Source:
— begin —

In June of 1953, I made my first trip to Cuba. I was seven years old. This trip was before the start of the Cuban Revolution. My aunt, Bede, and her gentleman friend, Big George, who owned a gambling house on the outskirts of New Orleans, decided to include me and my aunt, Cakie, and her husband, Joe, on one of their trips to Cuba. The five of us set out from Biloxi, Mississippi, on a June morning in a Cadillac with no air conditioning. The plan was to drive to Miami where we would fly to Havana. By the time we reached Tampa, the adults had grown tired of the heat and of having to sing “High Noon”, my favorite song that summer, and we flew from Tampa to Havana. In Havana, we stayed at the Hotel Nacional. From our hotel room window, I could see the Malecon and the Monument to the U.S.S. Maine. Years later, I realized that while I was swimming in the kidney-shaped pool at the Nacional in June 1953, Fidel was holed up in a sixth floor apartment a few blocks away from the Nacional, planning the first action of the Revolution, the attack on the Moncada barracks. Although I can’t remember how many days we spent in Havana, the memories of the 1953 trip left a lasting impression on me.
The memories from the 1953 trip lured me to return to Cuba in 1988 on what I call a “joys of socialism” tour. I made three photographic trips in the early 21st century specifically to work on the streets of Havana and in the province of Pinar del Rio and the Valle de Los Ingenios outside of Trinidad. The photographs in this article are from the body of work made on the trips of 2000, 2002, and 2005.

— end —

(Screen grounding examples)
— begin —

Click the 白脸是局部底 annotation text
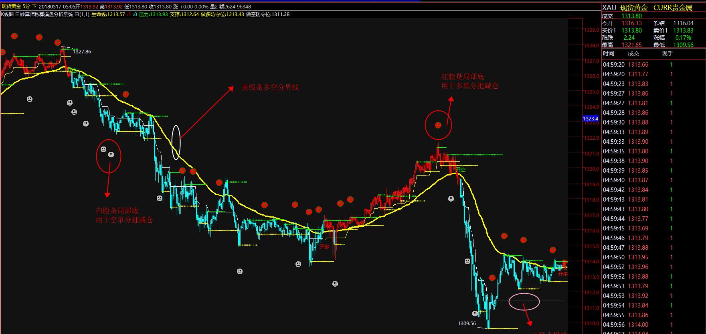This screenshot has height=334, width=706. click(x=117, y=211)
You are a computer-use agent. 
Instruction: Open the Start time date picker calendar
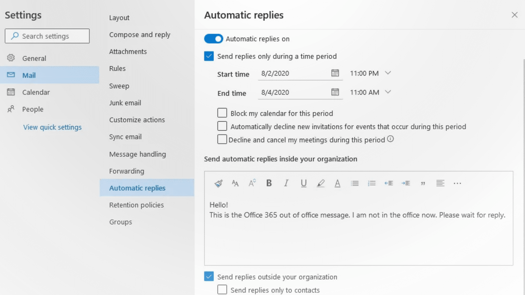[335, 73]
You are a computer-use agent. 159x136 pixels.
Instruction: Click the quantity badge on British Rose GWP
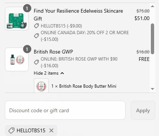coord(27,49)
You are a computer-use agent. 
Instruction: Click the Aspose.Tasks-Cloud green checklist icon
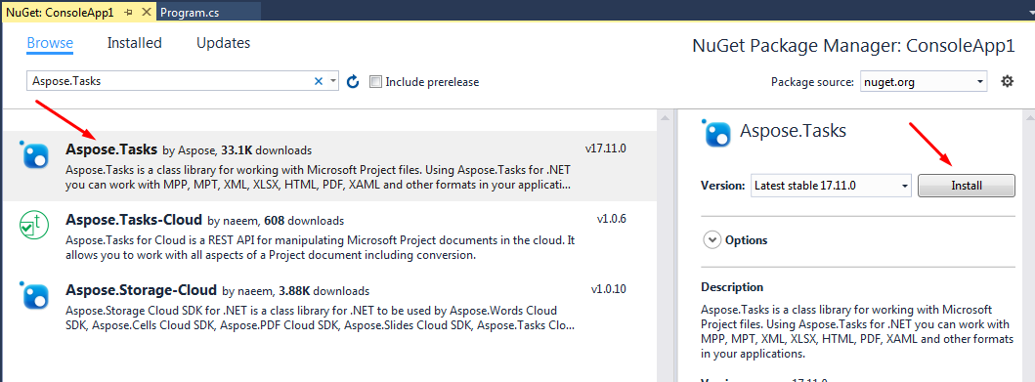click(33, 226)
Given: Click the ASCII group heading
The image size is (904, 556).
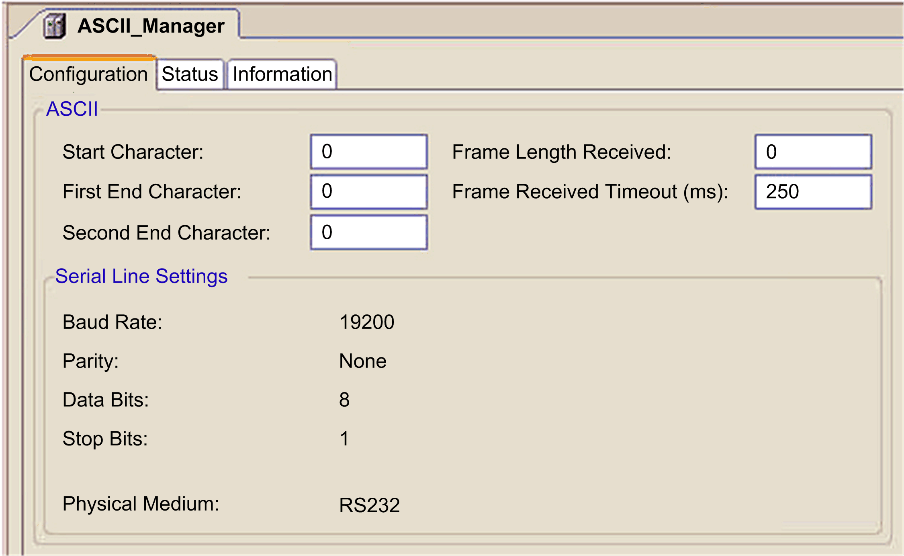Looking at the screenshot, I should (x=72, y=109).
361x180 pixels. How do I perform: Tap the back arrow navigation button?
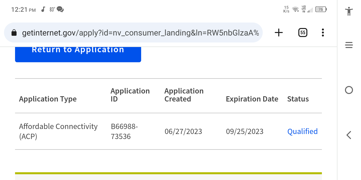tap(349, 135)
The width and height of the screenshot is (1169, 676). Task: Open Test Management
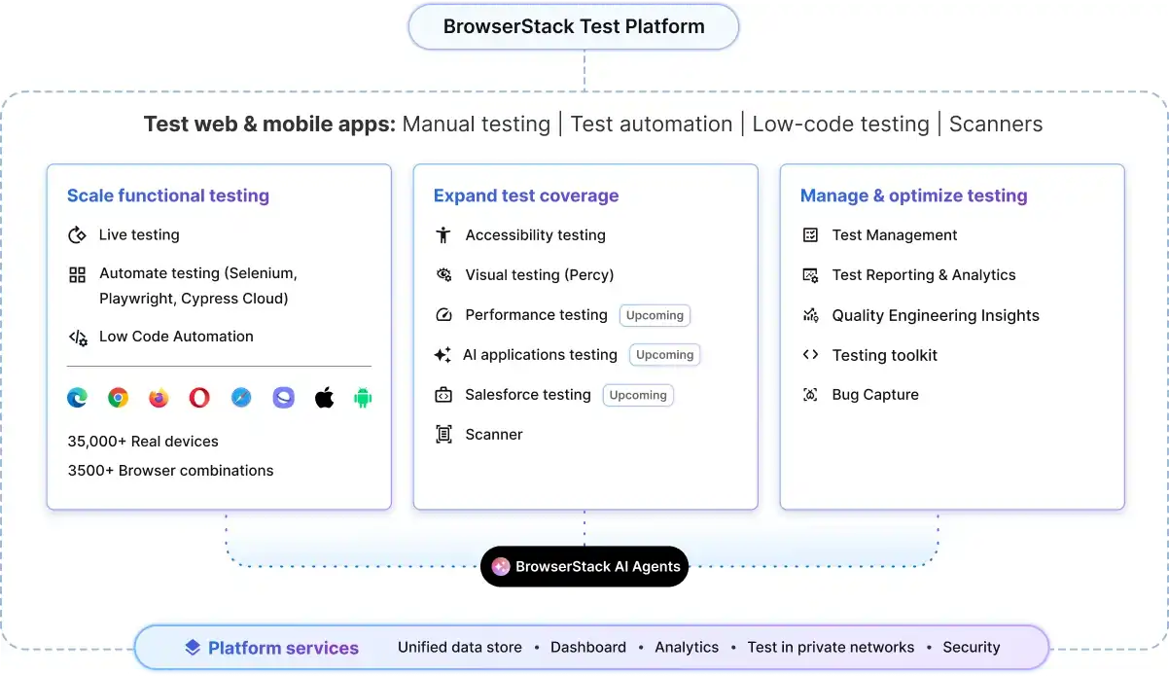(895, 235)
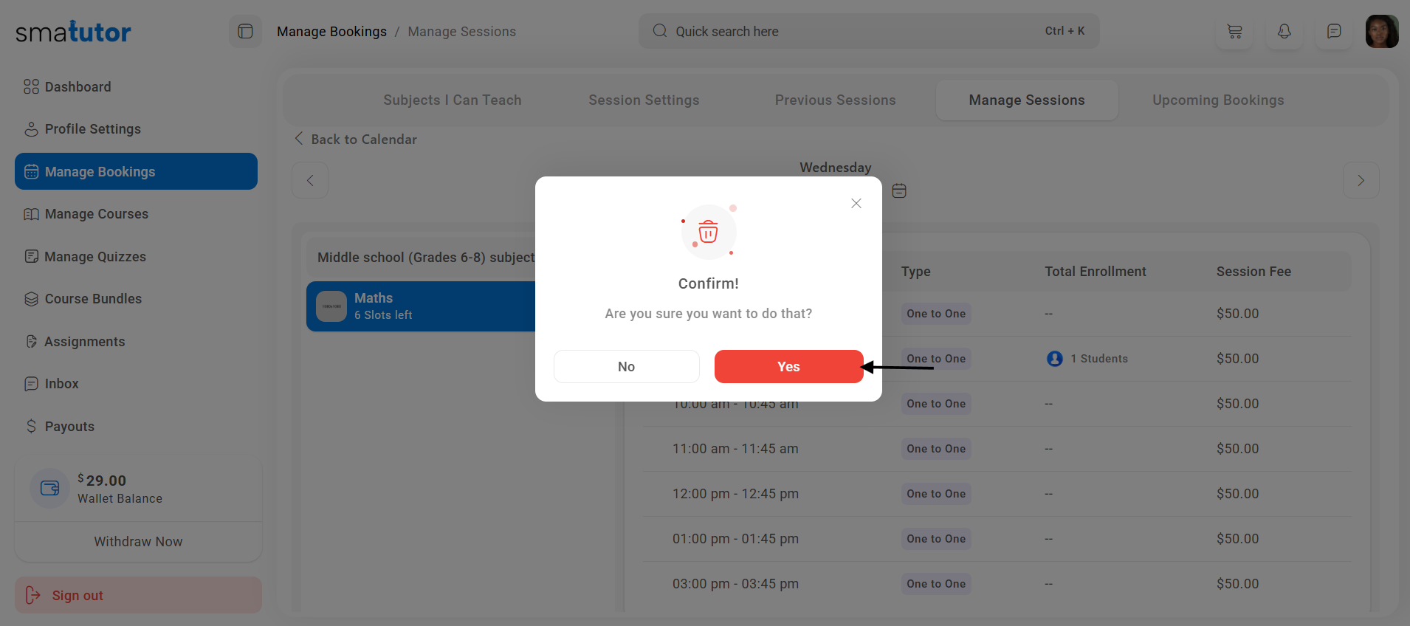Image resolution: width=1410 pixels, height=626 pixels.
Task: Click the wallet balance icon
Action: (50, 488)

— end —

Problem to work on:
Repeat the whole piece about the trips to Cuba, word for word.

Task answer:
In June of 1953, I made my first trip to Cuba. I was seven years old. This trip was before the start of the Cuban Revolution. My aunt, Bede, and her gentleman friend, Big George, who owned a gambling house on the outskirts of New Orleans, decided to include me and my aunt, Cakie, and her husband, Joe, on one of their trips to Cuba. The five of us set out from Biloxi, Mississippi, on a June morning in a Cadillac with no air conditioning. The plan was to drive to Miami where we would fly to Havana. By the time we reached Tampa, the adults had grown tired of the heat and of having to sing “High Noon”, my favorite song that summer, and we flew from Tampa to Havana. In Havana, we stayed at the Hotel Nacional. From our hotel room window, I could see the Malecon and the Monument to the U.S.S. Maine. Years later, I realized that while I was swimming in the kidney-shaped pool at the Nacional in June 1953, Fidel was holed up in a sixth floor apartment a few blocks away from the Nacional, planning the first action of the Revolution, the attack on the Moncada barracks. Although I can’t remember how many days we spent in Havana, the memories of the 1953 trip left a lasting impression on me.
The memories from the 1953 trip lured me to return to Cuba in 1988 on what I call a “joys of socialism” tour. I made three photographic trips in the early 21st century specifically to work on the streets of Havana and in the province of Pinar del Rio and the Valle de Los Ingenios outside of Trinidad. The photographs in this article are from the body of work made on the trips of 2000, 2002, and 2005.